Il existe justement, en particulier chez les jeunes hommes, tout un discours radical qui dénonce ce qu’ils perçoivent comme la « féminisation » d’une société devenue trop sensible…
« C’est comme cela que fonctionnent les dictatures, qu’elles soient technologiques, politiques ou religieuses : par la suppression de la sensibilité »
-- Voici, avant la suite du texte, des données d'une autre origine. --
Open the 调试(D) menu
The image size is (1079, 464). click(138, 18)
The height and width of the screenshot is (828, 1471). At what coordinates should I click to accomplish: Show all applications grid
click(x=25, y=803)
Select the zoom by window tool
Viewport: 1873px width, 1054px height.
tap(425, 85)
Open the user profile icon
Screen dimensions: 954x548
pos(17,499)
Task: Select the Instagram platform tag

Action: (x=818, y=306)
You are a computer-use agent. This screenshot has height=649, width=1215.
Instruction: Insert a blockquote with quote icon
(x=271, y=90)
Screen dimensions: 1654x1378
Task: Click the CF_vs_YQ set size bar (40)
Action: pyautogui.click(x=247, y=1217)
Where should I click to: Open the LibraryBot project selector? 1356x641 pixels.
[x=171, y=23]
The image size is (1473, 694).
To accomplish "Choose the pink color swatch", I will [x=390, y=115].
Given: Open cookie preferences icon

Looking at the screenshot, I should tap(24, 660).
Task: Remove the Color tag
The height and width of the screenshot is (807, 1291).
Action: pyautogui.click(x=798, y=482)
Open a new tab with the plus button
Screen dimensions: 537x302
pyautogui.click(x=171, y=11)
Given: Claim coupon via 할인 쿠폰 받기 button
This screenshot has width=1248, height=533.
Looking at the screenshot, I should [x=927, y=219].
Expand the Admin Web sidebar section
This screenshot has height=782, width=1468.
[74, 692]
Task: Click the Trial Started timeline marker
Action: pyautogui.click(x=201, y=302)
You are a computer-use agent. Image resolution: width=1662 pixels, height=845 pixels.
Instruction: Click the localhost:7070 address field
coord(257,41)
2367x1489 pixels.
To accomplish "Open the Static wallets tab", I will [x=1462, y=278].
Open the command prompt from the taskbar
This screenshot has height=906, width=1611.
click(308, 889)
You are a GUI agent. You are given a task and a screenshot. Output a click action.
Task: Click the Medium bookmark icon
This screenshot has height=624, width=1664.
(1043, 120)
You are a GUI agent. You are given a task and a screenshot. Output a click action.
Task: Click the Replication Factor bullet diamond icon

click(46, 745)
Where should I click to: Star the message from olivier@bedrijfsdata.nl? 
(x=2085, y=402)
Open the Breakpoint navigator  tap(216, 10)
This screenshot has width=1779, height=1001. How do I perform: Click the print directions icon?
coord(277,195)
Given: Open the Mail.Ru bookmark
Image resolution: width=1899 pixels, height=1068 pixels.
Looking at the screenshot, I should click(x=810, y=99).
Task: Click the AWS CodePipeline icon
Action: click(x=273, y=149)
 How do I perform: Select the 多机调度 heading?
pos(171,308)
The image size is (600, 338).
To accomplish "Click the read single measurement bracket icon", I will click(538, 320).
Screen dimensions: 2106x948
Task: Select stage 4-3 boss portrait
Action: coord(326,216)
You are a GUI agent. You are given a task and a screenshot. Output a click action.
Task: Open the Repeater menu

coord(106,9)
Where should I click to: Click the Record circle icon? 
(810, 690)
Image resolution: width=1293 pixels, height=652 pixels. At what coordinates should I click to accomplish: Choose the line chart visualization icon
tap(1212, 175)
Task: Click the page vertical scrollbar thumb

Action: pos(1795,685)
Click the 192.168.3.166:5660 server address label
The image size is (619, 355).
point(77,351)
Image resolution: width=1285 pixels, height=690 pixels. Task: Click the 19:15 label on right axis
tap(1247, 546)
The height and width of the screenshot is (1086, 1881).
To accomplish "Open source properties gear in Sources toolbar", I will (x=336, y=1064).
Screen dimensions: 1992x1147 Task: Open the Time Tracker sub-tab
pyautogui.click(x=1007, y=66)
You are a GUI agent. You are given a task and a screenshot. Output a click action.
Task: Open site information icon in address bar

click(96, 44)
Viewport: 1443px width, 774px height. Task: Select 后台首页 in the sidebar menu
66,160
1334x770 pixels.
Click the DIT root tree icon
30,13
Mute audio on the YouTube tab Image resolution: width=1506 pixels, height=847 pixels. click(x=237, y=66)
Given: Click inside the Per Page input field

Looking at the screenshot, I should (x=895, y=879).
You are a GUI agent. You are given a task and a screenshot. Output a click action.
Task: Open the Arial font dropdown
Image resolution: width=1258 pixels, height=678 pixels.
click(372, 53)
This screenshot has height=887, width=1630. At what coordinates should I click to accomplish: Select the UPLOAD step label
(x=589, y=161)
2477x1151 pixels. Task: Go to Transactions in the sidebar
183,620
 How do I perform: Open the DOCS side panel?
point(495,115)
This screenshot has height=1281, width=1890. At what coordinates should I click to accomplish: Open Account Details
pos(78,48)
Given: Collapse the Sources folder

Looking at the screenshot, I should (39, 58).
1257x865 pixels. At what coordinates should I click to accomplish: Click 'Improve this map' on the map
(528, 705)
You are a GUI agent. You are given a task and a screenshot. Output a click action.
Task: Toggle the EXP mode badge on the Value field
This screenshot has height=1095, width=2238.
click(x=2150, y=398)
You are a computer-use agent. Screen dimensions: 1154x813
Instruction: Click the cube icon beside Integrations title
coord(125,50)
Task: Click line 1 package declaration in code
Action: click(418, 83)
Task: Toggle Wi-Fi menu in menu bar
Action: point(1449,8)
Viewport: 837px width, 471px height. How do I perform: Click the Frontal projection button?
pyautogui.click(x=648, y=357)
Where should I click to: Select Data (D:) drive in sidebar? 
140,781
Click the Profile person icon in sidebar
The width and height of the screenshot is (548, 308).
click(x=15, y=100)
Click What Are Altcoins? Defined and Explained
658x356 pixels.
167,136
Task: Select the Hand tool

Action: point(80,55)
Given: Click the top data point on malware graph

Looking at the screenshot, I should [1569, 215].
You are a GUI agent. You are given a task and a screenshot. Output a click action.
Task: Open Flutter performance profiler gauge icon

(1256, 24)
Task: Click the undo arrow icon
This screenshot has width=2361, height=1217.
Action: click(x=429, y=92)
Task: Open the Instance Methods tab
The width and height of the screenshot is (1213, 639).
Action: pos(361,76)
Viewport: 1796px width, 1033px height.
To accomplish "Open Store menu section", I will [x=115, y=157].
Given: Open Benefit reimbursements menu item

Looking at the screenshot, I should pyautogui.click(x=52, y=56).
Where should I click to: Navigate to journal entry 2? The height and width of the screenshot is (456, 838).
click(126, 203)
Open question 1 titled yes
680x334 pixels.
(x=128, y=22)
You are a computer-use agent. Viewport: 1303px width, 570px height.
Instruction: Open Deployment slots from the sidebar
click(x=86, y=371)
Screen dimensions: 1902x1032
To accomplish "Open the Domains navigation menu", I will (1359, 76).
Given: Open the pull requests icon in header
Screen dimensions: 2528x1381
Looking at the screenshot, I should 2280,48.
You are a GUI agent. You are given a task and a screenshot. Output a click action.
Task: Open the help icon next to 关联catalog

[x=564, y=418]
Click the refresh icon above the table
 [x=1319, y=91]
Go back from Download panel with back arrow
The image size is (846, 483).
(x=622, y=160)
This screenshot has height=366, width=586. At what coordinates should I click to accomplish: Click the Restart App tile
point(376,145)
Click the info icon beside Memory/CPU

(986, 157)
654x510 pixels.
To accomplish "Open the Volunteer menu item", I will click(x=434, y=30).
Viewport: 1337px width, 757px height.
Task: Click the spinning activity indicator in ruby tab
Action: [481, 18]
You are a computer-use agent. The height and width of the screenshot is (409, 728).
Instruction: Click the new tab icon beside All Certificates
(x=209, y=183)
D’une manière générale, on voit émerger partout dans le monde des régimes politiques insensibles. Pensez aux États-Unis, où Elon Musk et Donald Trump traitent les gens – aussi bien leurs employés que les immigrés ou même les autres pays – de la manière la plus insensible qui soient et s’en glorifient. Et de plus en plus de jeunes – même s’ils restent minoritaires – sont touchés par ces discours réactionnaires. C’est inquiétant. On voit revenir des formes d’autoritarisme, de fascisme, de populisme à la force de frappe décuplée par la technologie et les réseaux sociaux. Difficile ici de ne pas penser au 1984 d’Orwell ou encore au 2084 de Boualem Sansal, qui évoquent chacun à leur manière l’émergence de dictatures qui visent la mise au pas de l’individu et la négation de toute forme de sensibilité. C’est comme cela que fonctionnent les dictatures, qu’elles soient technologiques, politiques ou religieuses : par la suppression de la sensibilité. Prenez l’Afghanistan, qui empêche les femmes de chanter, qui empêche même qu’on les voie. Ils s’attaquent au monde sensible, car la sensibilité est une arme contre les dictatures. J’espère que les jeunes générations, par leur sensibilité, leur attention portée au respect de l’altérité et de la différence, sauront porter le combat vers plus de sensibilité politique. C’est un vrai défi pour le futur de nos démocraties.